Turn the lines below into a Markdown table with two columns, Number and Text: each row holds the row's number and one line. Skip the blank lines.

■ ■ ■ ■

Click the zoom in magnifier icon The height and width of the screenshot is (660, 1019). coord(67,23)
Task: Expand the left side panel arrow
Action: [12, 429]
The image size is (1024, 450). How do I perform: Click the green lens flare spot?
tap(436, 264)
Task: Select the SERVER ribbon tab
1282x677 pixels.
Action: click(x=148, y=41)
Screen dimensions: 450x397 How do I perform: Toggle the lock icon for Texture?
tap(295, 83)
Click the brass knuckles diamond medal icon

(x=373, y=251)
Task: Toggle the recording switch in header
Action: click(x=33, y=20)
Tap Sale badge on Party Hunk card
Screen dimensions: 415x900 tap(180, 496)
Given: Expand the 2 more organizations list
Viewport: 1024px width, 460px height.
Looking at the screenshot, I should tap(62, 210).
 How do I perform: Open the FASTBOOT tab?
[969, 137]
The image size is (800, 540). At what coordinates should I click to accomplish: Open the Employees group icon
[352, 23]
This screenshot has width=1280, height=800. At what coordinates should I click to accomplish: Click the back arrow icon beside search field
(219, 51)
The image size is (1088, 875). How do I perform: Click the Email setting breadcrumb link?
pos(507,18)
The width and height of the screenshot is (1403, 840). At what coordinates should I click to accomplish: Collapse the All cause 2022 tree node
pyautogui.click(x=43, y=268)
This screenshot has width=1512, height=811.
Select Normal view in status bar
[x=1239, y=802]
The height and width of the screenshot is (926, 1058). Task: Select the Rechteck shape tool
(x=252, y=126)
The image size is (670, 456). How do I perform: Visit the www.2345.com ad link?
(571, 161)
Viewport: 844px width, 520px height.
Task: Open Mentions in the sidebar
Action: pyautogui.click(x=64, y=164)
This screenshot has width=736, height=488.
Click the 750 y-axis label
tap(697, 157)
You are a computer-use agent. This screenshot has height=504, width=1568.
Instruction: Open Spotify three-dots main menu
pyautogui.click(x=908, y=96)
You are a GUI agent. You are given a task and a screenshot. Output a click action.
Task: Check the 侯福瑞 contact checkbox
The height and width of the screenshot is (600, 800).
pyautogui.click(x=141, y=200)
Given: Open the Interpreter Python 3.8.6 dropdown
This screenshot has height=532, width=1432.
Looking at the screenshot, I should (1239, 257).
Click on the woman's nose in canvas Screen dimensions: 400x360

■ ■ ■ ■

### THE RESULT
| Number | Text |
|---|---|
| 1 | Click the zoom in magnifier icon The height and width of the screenshot is (660, 1019). coord(67,23) |
| 2 | Task: Expand the left side panel arrow |
| 3 | Action: [12, 429] |
| 4 | The image size is (1024, 450). How do I perform: Click the green lens flare spot? |
| 5 | tap(436, 264) |
| 6 | Task: Select the SERVER ribbon tab |
| 7 | 1282x677 pixels. |
| 8 | Action: click(x=148, y=41) |
| 9 | Screen dimensions: 450x397 How do I perform: Toggle the lock icon for Texture? |
| 10 | tap(295, 83) |
| 11 | Click the brass knuckles diamond medal icon |
| 12 | (x=373, y=251) |
| 13 | Task: Toggle the recording switch in header |
| 14 | Action: click(x=33, y=20) |
| 15 | Tap Sale badge on Party Hunk card |
| 16 | Screen dimensions: 415x900 tap(180, 496) |
| 17 | Given: Expand the 2 more organizations list |
| 18 | Viewport: 1024px width, 460px height. |
| 19 | Looking at the screenshot, I should tap(62, 210). |
| 20 |  How do I perform: Open the FASTBOOT tab? |
| 21 | [969, 137] |
| 22 | The image size is (800, 540). At what coordinates should I click to accomplish: Open the Employees group icon |
| 23 | [352, 23] |
| 24 | This screenshot has width=1280, height=800. At what coordinates should I click to accomplish: Click the back arrow icon beside search field |
| 25 | (219, 51) |
| 26 | The image size is (1088, 875). How do I perform: Click the Email setting breadcrumb link? |
| 27 | pos(507,18) |
| 28 | The width and height of the screenshot is (1403, 840). At what coordinates should I click to accomplish: Collapse the All cause 2022 tree node |
| 29 | pyautogui.click(x=43, y=268) |
| 30 | This screenshot has width=1512, height=811. |
| 31 | Select Normal view in status bar |
| 32 | [x=1239, y=802] |
| 33 | The height and width of the screenshot is (926, 1058). Task: Select the Rechteck shape tool |
| 34 | (x=252, y=126) |
| 35 | The image size is (670, 456). How do I perform: Visit the www.2345.com ad link? |
| 36 | (571, 161) |
| 37 | Viewport: 844px width, 520px height. |
| 38 | Task: Open Mentions in the sidebar |
| 39 | Action: pyautogui.click(x=64, y=164) |
| 40 | This screenshot has width=736, height=488. |
| 41 | Click the 750 y-axis label |
| 42 | tap(697, 157) |
| 43 | You are a computer-use agent. This screenshot has height=504, width=1568. |
| 44 | Instruction: Open Spotify three-dots main menu |
| 45 | pyautogui.click(x=908, y=96) |
| 46 | You are a GUI agent. You are given a task and a screenshot. Output a click action. |
| 47 | Task: Check the 侯福瑞 contact checkbox |
| 48 | The height and width of the screenshot is (600, 800). |
| 49 | pyautogui.click(x=141, y=200) |
| 50 | Given: Open the Interpreter Python 3.8.6 dropdown |
| 51 | This screenshot has height=532, width=1432. |
| 52 | Looking at the screenshot, I should (1239, 257). |
| 53 | Click on the woman's nose in canvas Screen dimensions: 400x360 |